### Data lines
**********

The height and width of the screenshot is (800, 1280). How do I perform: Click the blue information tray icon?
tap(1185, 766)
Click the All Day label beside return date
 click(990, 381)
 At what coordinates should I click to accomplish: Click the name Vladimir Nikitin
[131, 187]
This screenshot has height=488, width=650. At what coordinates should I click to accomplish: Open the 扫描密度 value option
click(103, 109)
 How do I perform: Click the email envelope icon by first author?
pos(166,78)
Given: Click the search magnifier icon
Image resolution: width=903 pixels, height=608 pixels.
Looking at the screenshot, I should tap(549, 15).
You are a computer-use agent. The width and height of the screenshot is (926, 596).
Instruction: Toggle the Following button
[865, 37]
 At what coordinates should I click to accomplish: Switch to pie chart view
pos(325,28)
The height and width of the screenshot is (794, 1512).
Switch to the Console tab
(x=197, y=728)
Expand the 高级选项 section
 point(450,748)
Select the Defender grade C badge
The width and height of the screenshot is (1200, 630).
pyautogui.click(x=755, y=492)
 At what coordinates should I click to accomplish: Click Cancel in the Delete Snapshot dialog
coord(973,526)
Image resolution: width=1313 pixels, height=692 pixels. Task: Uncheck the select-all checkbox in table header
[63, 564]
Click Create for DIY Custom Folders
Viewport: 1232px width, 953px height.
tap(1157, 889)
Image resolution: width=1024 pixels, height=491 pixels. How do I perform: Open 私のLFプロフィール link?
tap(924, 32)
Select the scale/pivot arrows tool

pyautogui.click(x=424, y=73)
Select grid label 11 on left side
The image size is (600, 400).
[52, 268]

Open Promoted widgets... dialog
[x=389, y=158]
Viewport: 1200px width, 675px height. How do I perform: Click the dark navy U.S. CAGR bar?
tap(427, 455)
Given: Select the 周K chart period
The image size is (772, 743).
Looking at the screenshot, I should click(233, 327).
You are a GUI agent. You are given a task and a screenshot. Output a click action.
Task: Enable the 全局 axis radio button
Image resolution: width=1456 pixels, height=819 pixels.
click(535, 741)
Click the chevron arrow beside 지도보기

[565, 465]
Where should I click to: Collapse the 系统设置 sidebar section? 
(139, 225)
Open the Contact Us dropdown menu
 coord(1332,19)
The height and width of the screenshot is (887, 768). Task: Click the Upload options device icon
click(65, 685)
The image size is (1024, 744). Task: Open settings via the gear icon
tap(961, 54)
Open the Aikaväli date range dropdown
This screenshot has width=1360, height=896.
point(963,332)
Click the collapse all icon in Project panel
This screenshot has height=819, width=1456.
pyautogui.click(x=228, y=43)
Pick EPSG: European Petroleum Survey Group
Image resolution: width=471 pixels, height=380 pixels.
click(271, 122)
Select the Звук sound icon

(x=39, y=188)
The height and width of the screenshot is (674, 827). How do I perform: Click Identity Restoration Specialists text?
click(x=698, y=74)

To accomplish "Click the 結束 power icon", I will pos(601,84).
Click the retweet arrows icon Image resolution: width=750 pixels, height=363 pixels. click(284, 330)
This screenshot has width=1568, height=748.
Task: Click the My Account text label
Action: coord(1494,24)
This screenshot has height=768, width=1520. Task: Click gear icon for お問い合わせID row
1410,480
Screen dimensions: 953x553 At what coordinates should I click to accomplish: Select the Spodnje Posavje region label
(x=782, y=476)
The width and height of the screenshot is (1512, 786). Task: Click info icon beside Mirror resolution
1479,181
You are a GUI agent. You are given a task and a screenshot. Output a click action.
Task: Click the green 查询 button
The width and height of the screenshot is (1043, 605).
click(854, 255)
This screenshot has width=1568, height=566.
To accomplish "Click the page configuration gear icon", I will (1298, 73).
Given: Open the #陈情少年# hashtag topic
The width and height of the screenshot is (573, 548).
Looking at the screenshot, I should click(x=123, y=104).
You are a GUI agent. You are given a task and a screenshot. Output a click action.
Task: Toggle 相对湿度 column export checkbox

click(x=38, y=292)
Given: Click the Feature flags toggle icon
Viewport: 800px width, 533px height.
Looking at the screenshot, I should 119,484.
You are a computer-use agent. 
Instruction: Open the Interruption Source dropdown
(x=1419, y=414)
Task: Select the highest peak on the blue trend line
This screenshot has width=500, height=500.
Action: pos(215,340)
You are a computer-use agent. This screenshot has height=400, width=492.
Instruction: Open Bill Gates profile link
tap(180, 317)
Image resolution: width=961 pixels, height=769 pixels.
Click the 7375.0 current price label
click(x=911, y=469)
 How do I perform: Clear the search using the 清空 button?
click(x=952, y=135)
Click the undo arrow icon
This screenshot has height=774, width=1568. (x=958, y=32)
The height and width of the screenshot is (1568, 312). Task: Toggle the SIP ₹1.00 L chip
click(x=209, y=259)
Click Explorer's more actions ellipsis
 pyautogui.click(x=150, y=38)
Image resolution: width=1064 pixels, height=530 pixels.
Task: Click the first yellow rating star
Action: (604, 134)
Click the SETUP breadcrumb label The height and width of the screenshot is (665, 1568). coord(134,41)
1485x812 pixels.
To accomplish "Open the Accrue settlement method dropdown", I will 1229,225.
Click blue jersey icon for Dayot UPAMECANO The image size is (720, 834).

**********

### What the task asks
Render every line of the records above as an item in a numbered list, omitting any blank lines.

### Answer to this task
1. The height and width of the screenshot is (800, 1280). How do I perform: Click the blue information tray icon?
2. tap(1185, 766)
3. Click the All Day label beside return date
4.  click(990, 381)
5.  At what coordinates should I click to accomplish: Click the name Vladimir Nikitin
6. [131, 187]
7. This screenshot has height=488, width=650. At what coordinates should I click to accomplish: Open the 扫描密度 value option
8. click(103, 109)
9.  How do I perform: Click the email envelope icon by first author?
10. pos(166,78)
11. Given: Click the search magnifier icon
12. Image resolution: width=903 pixels, height=608 pixels.
13. Looking at the screenshot, I should tap(549, 15).
14. You are a computer-use agent. The width and height of the screenshot is (926, 596).
15. Instruction: Toggle the Following button
16. [865, 37]
17.  At what coordinates should I click to accomplish: Switch to pie chart view
18. pos(325,28)
19. The height and width of the screenshot is (794, 1512).
20. Switch to the Console tab
21. (x=197, y=728)
22. Expand the 高级选项 section
23.  point(450,748)
24. Select the Defender grade C badge
25. The width and height of the screenshot is (1200, 630).
26. pyautogui.click(x=755, y=492)
27.  At what coordinates should I click to accomplish: Click Cancel in the Delete Snapshot dialog
28. coord(973,526)
29. Image resolution: width=1313 pixels, height=692 pixels. Task: Uncheck the select-all checkbox in table header
30. [63, 564]
31. Click Create for DIY Custom Folders
32. Viewport: 1232px width, 953px height.
33. tap(1157, 889)
34. Image resolution: width=1024 pixels, height=491 pixels. How do I perform: Open 私のLFプロフィール link?
35. tap(924, 32)
36. Select the scale/pivot arrows tool
37. pyautogui.click(x=424, y=73)
38. Select grid label 11 on left side
39. The image size is (600, 400).
40. [52, 268]
41. Open Promoted widgets... dialog
42. [x=389, y=158]
43. Viewport: 1200px width, 675px height. How do I perform: Click the dark navy U.S. CAGR bar?
44. tap(427, 455)
45. Given: Select the 周K chart period
46. The image size is (772, 743).
47. Looking at the screenshot, I should click(233, 327).
48. You are a GUI agent. You are given a task and a screenshot. Output a click action.
49. Task: Enable the 全局 axis radio button
50. Image resolution: width=1456 pixels, height=819 pixels.
51. click(535, 741)
52. Click the chevron arrow beside 지도보기
53. [565, 465]
54. Where should I click to: Collapse the 系统设置 sidebar section? 
55. (139, 225)
56. Open the Contact Us dropdown menu
57.  coord(1332,19)
58. The height and width of the screenshot is (887, 768). Task: Click the Upload options device icon
59. click(65, 685)
60. The image size is (1024, 744). Task: Open settings via the gear icon
61. tap(961, 54)
62. Open the Aikaväli date range dropdown
63. This screenshot has width=1360, height=896.
64. point(963,332)
65. Click the collapse all icon in Project panel
66. This screenshot has height=819, width=1456.
67. pyautogui.click(x=228, y=43)
68. Pick EPSG: European Petroleum Survey Group
69. Image resolution: width=471 pixels, height=380 pixels.
70. click(271, 122)
71. Select the Звук sound icon
72. (x=39, y=188)
73. The height and width of the screenshot is (674, 827). How do I perform: Click Identity Restoration Specialists text?
74. click(x=698, y=74)
75. To accomplish "Click the 結束 power icon", I will pos(601,84).
76. Click the retweet arrows icon Image resolution: width=750 pixels, height=363 pixels. click(284, 330)
77. This screenshot has width=1568, height=748.
78. Task: Click the My Account text label
79. Action: coord(1494,24)
80. This screenshot has height=768, width=1520. Task: Click gear icon for お問い合わせID row
81. 1410,480
82. Screen dimensions: 953x553 At what coordinates should I click to accomplish: Select the Spodnje Posavje region label
83. (x=782, y=476)
84. The width and height of the screenshot is (1512, 786). Task: Click info icon beside Mirror resolution
85. 1479,181
86. You are a GUI agent. You are given a task and a screenshot. Output a click action.
87. Task: Click the green 查询 button
88. The width and height of the screenshot is (1043, 605).
89. click(854, 255)
90. This screenshot has width=1568, height=566.
91. To accomplish "Click the page configuration gear icon", I will (1298, 73).
92. Given: Open the #陈情少年# hashtag topic
93. The width and height of the screenshot is (573, 548).
94. Looking at the screenshot, I should click(x=123, y=104).
95. You are a GUI agent. You are given a task and a screenshot. Output a click action.
96. Task: Toggle 相对湿度 column export checkbox
97. click(x=38, y=292)
98. Given: Click the Feature flags toggle icon
99. Viewport: 800px width, 533px height.
100. Looking at the screenshot, I should 119,484.
101. You are a computer-use agent. 
102. Instruction: Open the Interruption Source dropdown
103. (x=1419, y=414)
104. Task: Select the highest peak on the blue trend line
105. This screenshot has width=500, height=500.
106. Action: pos(215,340)
107. You are a computer-use agent. This screenshot has height=400, width=492.
108. Instruction: Open Bill Gates profile link
109. tap(180, 317)
110. Image resolution: width=961 pixels, height=769 pixels.
111. Click the 7375.0 current price label
112. click(x=911, y=469)
113.  How do I perform: Clear the search using the 清空 button?
114. click(x=952, y=135)
115. Click the undo arrow icon
116. This screenshot has height=774, width=1568. (x=958, y=32)
117. The height and width of the screenshot is (1568, 312). Task: Toggle the SIP ₹1.00 L chip
118. click(x=209, y=259)
119. Click Explorer's more actions ellipsis
120.  pyautogui.click(x=150, y=38)
121. Image resolution: width=1064 pixels, height=530 pixels.
122. Task: Click the first yellow rating star
123. Action: (604, 134)
124. Click the SETUP breadcrumb label The height and width of the screenshot is (665, 1568). coord(134,41)
125. 1485x812 pixels.
126. To accomplish "Open the Accrue settlement method dropdown", I will 1229,225.
127. Click blue jersey icon for Dayot UPAMECANO The image size is (720, 834).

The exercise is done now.